First, I had to admit that my friend seems to understand things about her husband that I don’t. She loves him for reasons that I can never know.

By that standard, I can’t stop loving my grown children, addictions and all. When it comes to the marginalized—people at the bottom of society who are kept down by punishment, shunning or fear, our knee-jerk reaction is to turn away. But according to the Bible, love is the best response, the response God requires of us.

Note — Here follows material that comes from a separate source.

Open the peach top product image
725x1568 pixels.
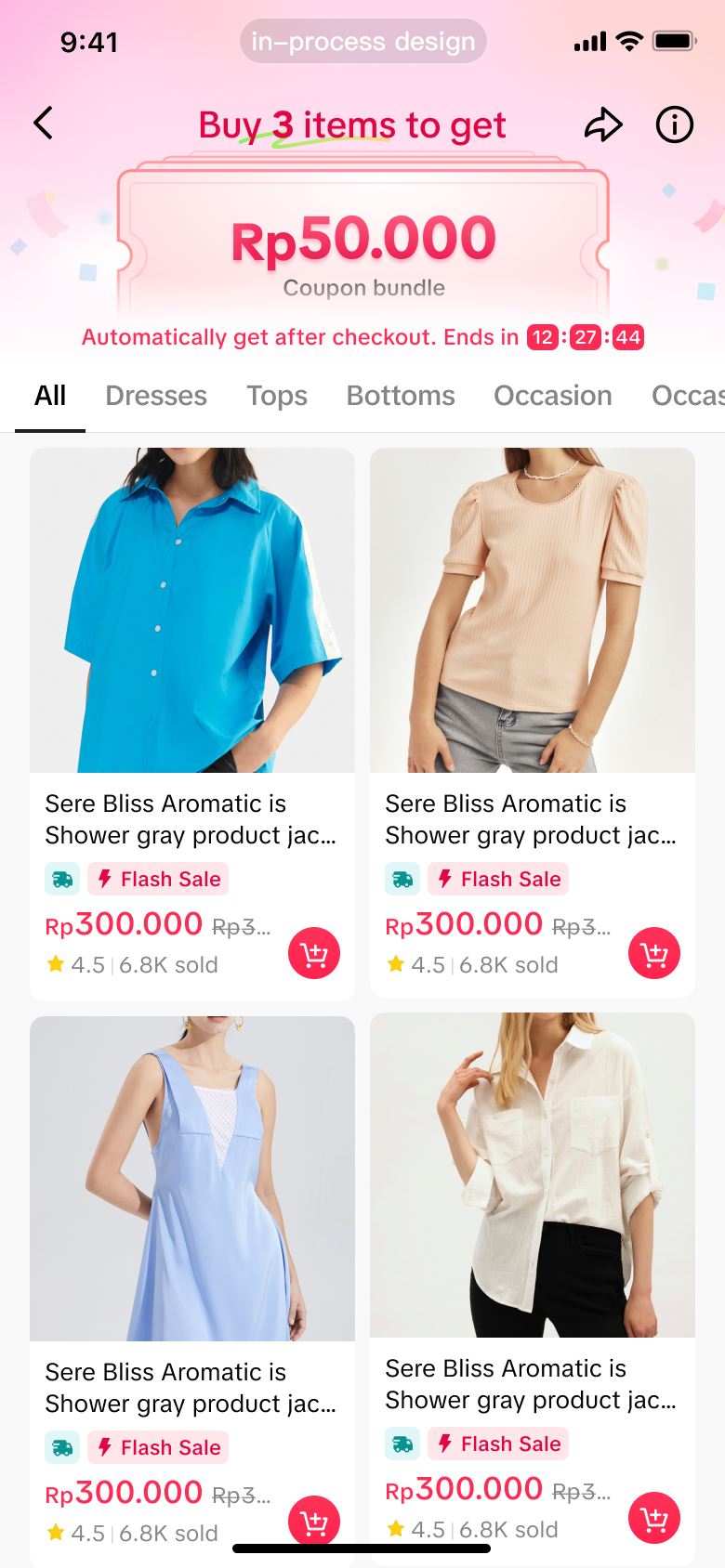click(533, 610)
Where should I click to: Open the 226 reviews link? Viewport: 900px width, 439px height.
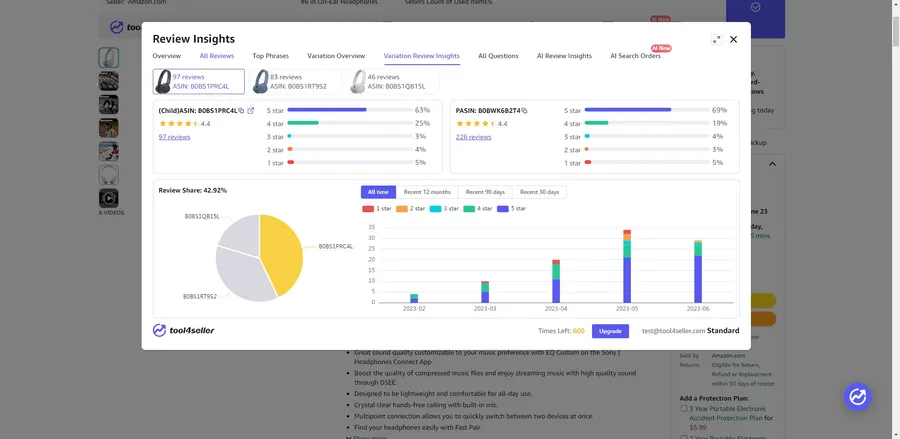pos(473,137)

But it’s not hard to love your own flesh and blood. When I viewed this same belief as an outsider, I began to understand why so many friends (and some who are just tired of my point of view) insist I adopt Tough Love with my sons.

They care.

They want me to be safe and happy—exactly what I want for my friend. And I’ve always said that I draw the line at violence—my sons’ or anyone else’s. From where I sat, the whole suicide scene must have been dangerous: she’d removed the knife from her husband’s hand as he sat nearly comatose. He’d swallowed a boatload of pills, too. But what if he’d played dead, only to attack her with that knife?

“He’d never do that,” she said.

Only a couple weeks before, I’d said the same thing when my meth-fueled son made menacing gestures at a big pot of boiling water on the stove just inches away from me. I didn’t know for sure, but because I’m his mom, I bet that I knew him better than most. I gambled that he wouldn’t hurt me.

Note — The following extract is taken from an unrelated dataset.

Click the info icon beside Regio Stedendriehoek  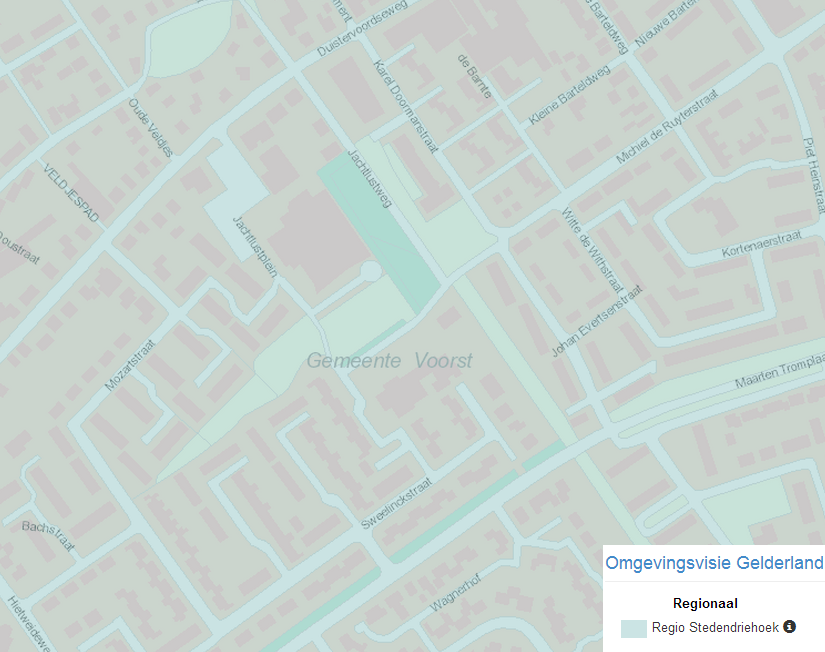(789, 627)
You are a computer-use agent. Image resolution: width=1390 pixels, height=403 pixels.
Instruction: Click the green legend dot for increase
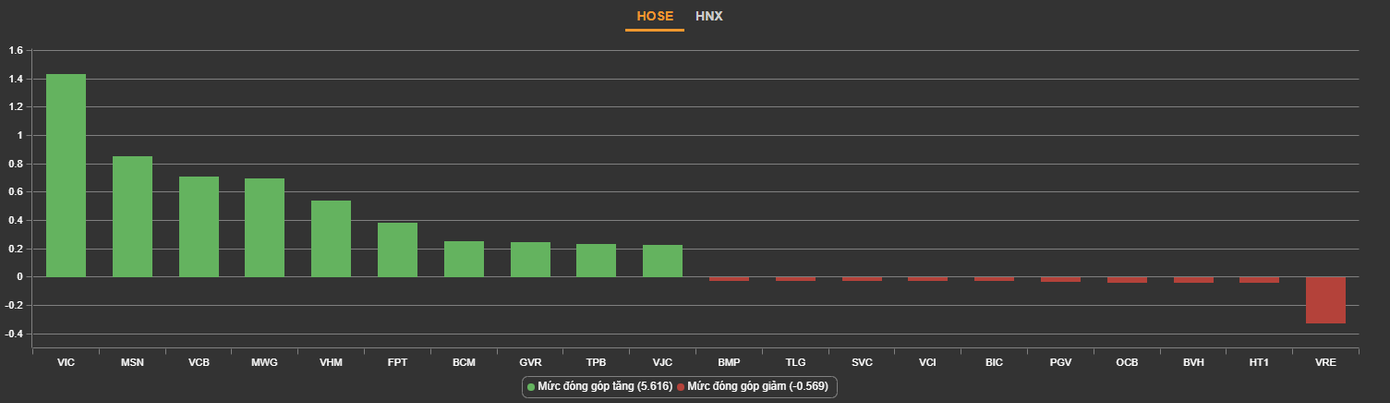click(531, 386)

She insisted her husband would never lift a finger against her, either. We both sensed our loved ones wouldn’t harm us. You might say we each relied upon a kind of deeper knowing that helped us through it.

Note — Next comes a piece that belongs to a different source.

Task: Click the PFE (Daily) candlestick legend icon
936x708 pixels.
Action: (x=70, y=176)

This deeper knowing sometimes backfires. Domestic violence sometimes does turn deadly. I hate that. And I would never sentence anyone to a lifetime of abuse from someone who supposedly loves them. Sometimes the hurt is too deep and the bridge is too far and the best thing to do is walk (or run) away—Tough Love as survival.

But in other cases, like mine, Just Love feels more appropriate. My sons aren’t bad or trying to inflict abuse upon anyone but themselves. When my sons have been violent against one another I’ve seen it as the logical end to a bunch of rowdy boys’ drinking bouts. They haven’t shot up the neighborhood or tried to off themselves—well, not that often—and I keep nudging them toward treatment.  I’ve allowed them to stay in my home long past what Tough Love recommends, but in my opinion, not past what God recommends.

Right or wrong, I refuse to give up on them. Now my friend must make the same decisions about her marriage even as the docs work to have her husband committed. To Tough Love him to the curb or keep Just Loving him?

Over and over, God shows us the way of love. Even though we tend to associate love with warm, fuzzy feelings, in practice we experience love as the most dangerous place to be—love settles us in the crosshairs of vulnerability. In moments when we’re already down for the count, love can hurt, reject or abandon us. Anyone who dares to keep loving a misfit, who won’t give up hope even when the rest of the world has walked away, is either angelic or a darned fool. Practicing Just Love isn’t for everybody, but I still believe it is for me.

My friend may decide that detaching with love is her best response to her husband’s problems. Or she may extend the relationship with Just Love. She’ll invest in the hope that the marriage can heal and he’ll promise to work through the issues.

When her husband is released, I hope he never again attempts suicide.  And I hope Just Love helps her stay safe and happy in her marriage just as I hope my sons will seek treatment for their addictions.

To keep this kind of hope alive, we must consider the dangers, and ask ourselves again and again: Dare we risk it all for Love? Live dangerously? For me, God’s answer is always simple. “Just Love,” the One who is Love says, “Just Love.”